Action item: Please quote the passage on creating annot files word for word, from "Note: this script" to "the transcribed region.".

You can always create an annot file on your own. Make sure you have the same SNPs in the same order as the .bim
file used for the computation of LD scores! We have simplified the annot file creation in two common cases: first, when an annotation consists of a set of genomic regions described in a UCSC bed file; and second, when an annot file is based on a gene set, as in Finucane et al. 2018 Nat Genet. In these two cases, you can use the script make_annot.py
.
Note: this script outputs "thin annot" files. To compute LD scores from these files, you will need to use the flag --thin-annot
, as below.
To use the make_annot.py
script to compute annot files from a gene set, you will need the following inputs:
-
--gene-set-file
, a gene set file with the names of the genes in your gene set, one line per gene name. -
--gene-coord-file
, a gene coordinate file, with columns GENE, CHR, START, and END, where START and END are base pair coordinates of TSS and TES. This file can contain more genes than are in the gene set. We provide ENSG_coord.txt as a default. -
--windowsize
, the window size you would like to use. The annotation will include all SNPs within this many base pairs of the transcribed region.

Available data:
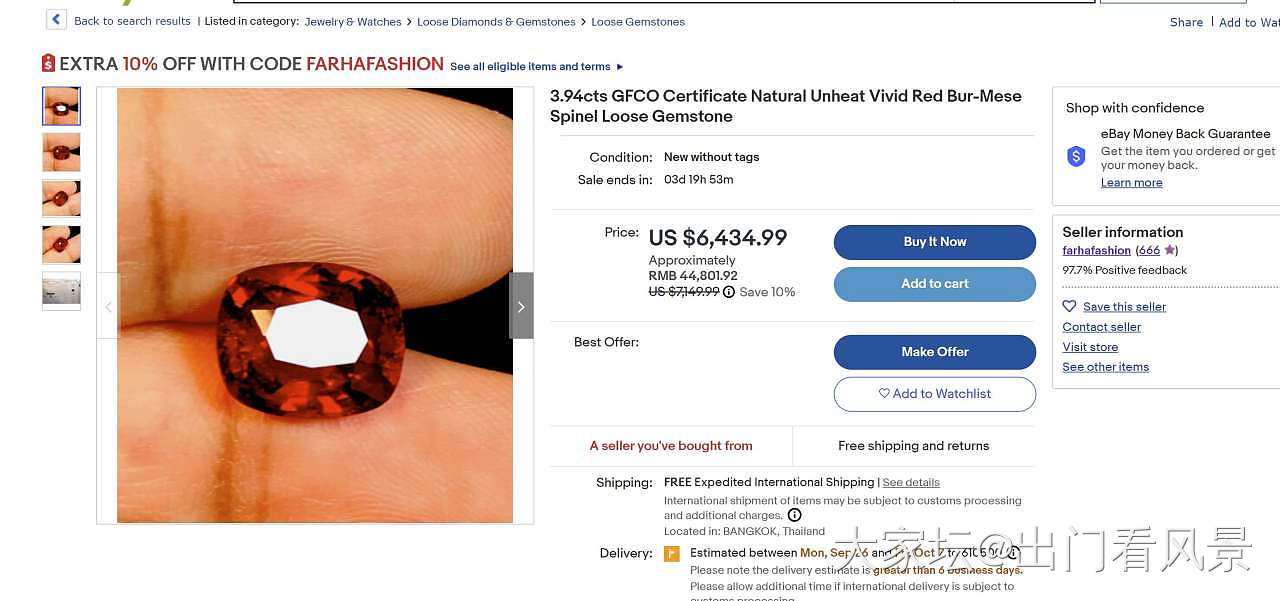Click the heart icon next to Save this seller
1280x601 pixels.
(1069, 307)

Answer space:
Note: this script outputs "thin annot" files. To compute LD scores from these files, you will need to use the flag --thin-annot
, as below.
To use the make_annot.py
script to compute annot files from a gene set, you will need the following inputs:
-
--gene-set-file
, a gene set file with the names of the genes in your gene set, one line per gene name. -
--gene-coord-file
, a gene coordinate file, with columns GENE, CHR, START, and END, where START and END are base pair coordinates of TSS and TES. This file can contain more genes than are in the gene set. We provide ENSG_coord.txt as a default. -
--windowsize
, the window size you would like to use. The annotation will include all SNPs within this many base pairs of the transcribed region.